--- Supplied text ---
Before TACHA, LOGAN and KELLY, Circuit Judges.

ORDER AND JUDGMENT1 

LOGAN, Circuit Judge.


After examining the briefs and appellate record, this panel has determined unanimously that oral argument would not materially assist the determination of this appeal. See Fed. R. App. P. 34(a); 10th Cir. R. 34.1.9. The case is therefore ordered submitted without oral argument.

Defendant Craig Dean Butts appeals from the sentence imposed after he pleaded guilty to one count of bank fraud in violation of 18 U.S.C. 1344(1). He was sentenced to twenty five months imprisonment, five years of supervised release, and restitution of $10,282.22. Defendant asserts the district court erred in (1) calculating the amount of "loss" used to determine his offense level under U.S.S.G. 2F1.1(b) (1); (2) refusing to order that $1,582.00 of the cash recovered when defendant was arrested be paid over to his fiancé, Suzie Dennis; (3) increasing his offense level by two points for "more than minimal planning" under U.S.S.G. 2B1.1(b) (5); (4) increasing his criminal history by two points based on a finding that two state criminal cases were not "related" under U.S.S.G. 4A1.2, and (5) imposing a sentence on the higher end of the sentencing range.

--- Supplied material ---
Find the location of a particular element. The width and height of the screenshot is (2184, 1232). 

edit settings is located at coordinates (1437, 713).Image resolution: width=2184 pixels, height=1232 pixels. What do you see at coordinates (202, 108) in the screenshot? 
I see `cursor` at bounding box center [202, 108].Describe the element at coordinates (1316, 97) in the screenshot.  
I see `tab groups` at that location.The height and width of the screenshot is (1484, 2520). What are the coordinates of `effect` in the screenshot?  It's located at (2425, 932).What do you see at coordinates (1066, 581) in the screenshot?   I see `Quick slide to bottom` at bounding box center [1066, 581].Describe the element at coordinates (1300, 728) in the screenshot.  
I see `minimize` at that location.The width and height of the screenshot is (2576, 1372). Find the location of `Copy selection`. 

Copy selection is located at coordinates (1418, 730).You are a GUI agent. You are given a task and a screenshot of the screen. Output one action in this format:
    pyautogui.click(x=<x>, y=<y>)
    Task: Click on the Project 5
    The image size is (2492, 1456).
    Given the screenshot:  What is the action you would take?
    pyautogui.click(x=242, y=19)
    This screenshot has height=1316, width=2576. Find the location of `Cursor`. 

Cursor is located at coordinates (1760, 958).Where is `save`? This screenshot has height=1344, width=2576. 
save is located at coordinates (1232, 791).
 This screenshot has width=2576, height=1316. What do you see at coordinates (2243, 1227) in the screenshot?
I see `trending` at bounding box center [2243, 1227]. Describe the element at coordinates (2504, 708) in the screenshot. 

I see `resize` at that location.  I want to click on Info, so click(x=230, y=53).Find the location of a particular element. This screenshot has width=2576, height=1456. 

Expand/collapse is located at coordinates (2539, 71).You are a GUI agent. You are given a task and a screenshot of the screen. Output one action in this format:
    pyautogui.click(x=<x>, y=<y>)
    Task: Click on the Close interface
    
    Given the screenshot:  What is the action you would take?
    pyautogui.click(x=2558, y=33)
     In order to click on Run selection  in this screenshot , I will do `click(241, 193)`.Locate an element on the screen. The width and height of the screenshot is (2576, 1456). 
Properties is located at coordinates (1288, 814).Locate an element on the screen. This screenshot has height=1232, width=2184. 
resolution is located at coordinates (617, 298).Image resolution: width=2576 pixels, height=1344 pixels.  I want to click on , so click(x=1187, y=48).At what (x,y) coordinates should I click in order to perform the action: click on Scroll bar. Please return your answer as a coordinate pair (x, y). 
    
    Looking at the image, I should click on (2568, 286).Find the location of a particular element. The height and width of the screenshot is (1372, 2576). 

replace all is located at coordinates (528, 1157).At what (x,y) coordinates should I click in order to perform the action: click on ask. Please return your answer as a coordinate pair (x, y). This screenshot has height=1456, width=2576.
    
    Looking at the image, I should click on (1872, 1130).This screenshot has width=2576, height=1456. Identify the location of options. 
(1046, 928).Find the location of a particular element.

--- Written task ---
Reproduce the appellate court order above word for word, from the panel line through the list of claimed errors.

--- Response ---
Before TACHA, LOGAN and KELLY, Circuit Judges.

ORDER AND JUDGMENT1 

LOGAN, Circuit Judge.


After examining the briefs and appellate record, this panel has determined unanimously that oral argument would not materially assist the determination of this appeal. See Fed. R. App. P. 34(a); 10th Cir. R. 34.1.9. The case is therefore ordered submitted without oral argument.

Defendant Craig Dean Butts appeals from the sentence imposed after he pleaded guilty to one count of bank fraud in violation of 18 U.S.C. 1344(1). He was sentenced to twenty five months imprisonment, five years of supervised release, and restitution of $10,282.22. Defendant asserts the district court erred in (1) calculating the amount of "loss" used to determine his offense level under U.S.S.G. 2F1.1(b) (1); (2) refusing to order that $1,582.00 of the cash recovered when defendant was arrested be paid over to his fiancé, Suzie Dennis; (3) increasing his offense level by two points for "more than minimal planning" under U.S.S.G. 2B1.1(b) (5); (4) increasing his criminal history by two points based on a finding that two state criminal cases were not "related" under U.S.S.G. 4A1.2, and (5) imposing a sentence on the higher end of the sentencing range.